__Problem requirements__.
Report all lines from the entries below in which "width" appears.

__Information supplied__.
"""

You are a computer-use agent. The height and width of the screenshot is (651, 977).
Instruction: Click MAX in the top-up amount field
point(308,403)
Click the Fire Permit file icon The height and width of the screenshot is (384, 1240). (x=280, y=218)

"""
"""

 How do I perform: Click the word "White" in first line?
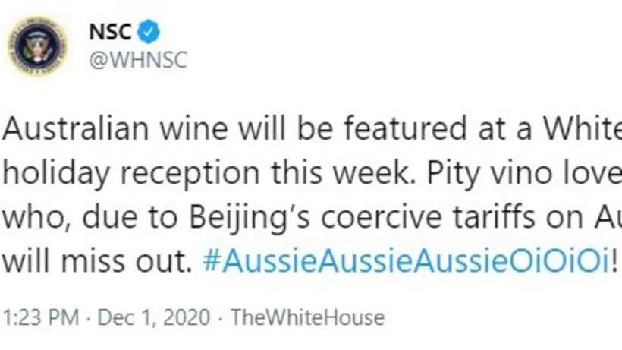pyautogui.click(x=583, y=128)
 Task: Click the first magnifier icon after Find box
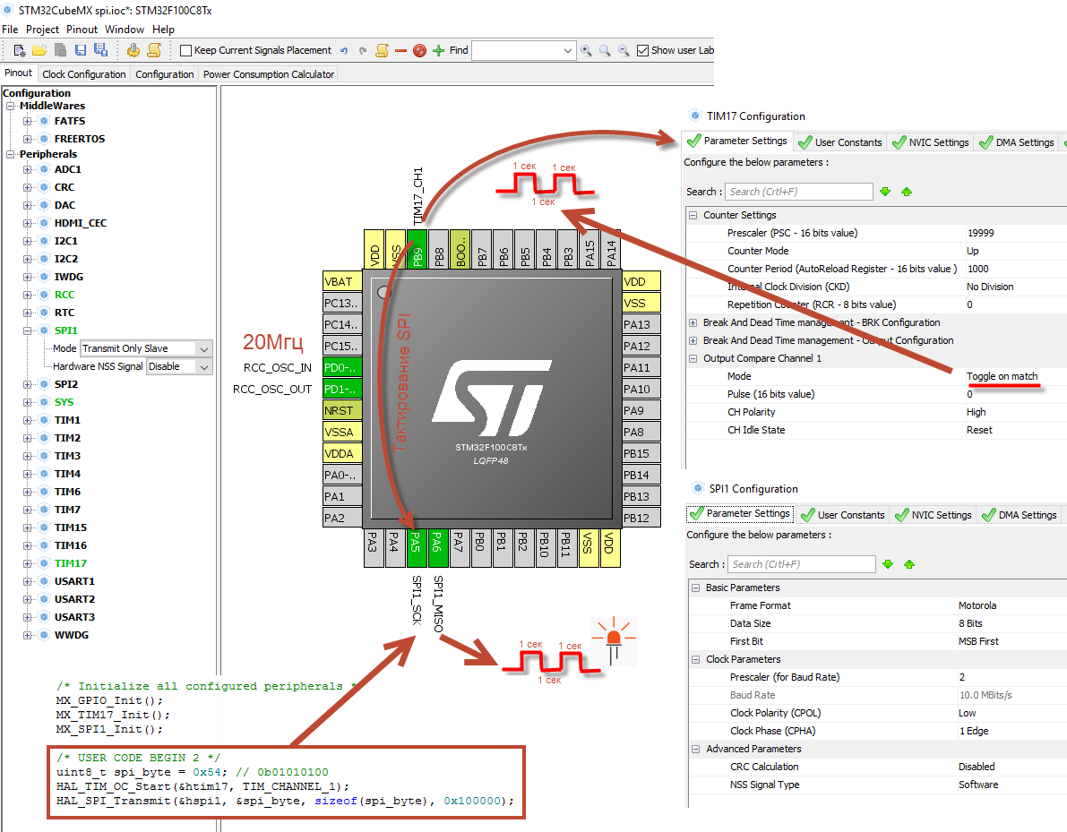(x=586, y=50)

"""

__Exercise answer__.
You are a computer-use agent. The height and width of the screenshot is (651, 977).
Click the Fire Permit file icon The height and width of the screenshot is (384, 1240). (x=280, y=218)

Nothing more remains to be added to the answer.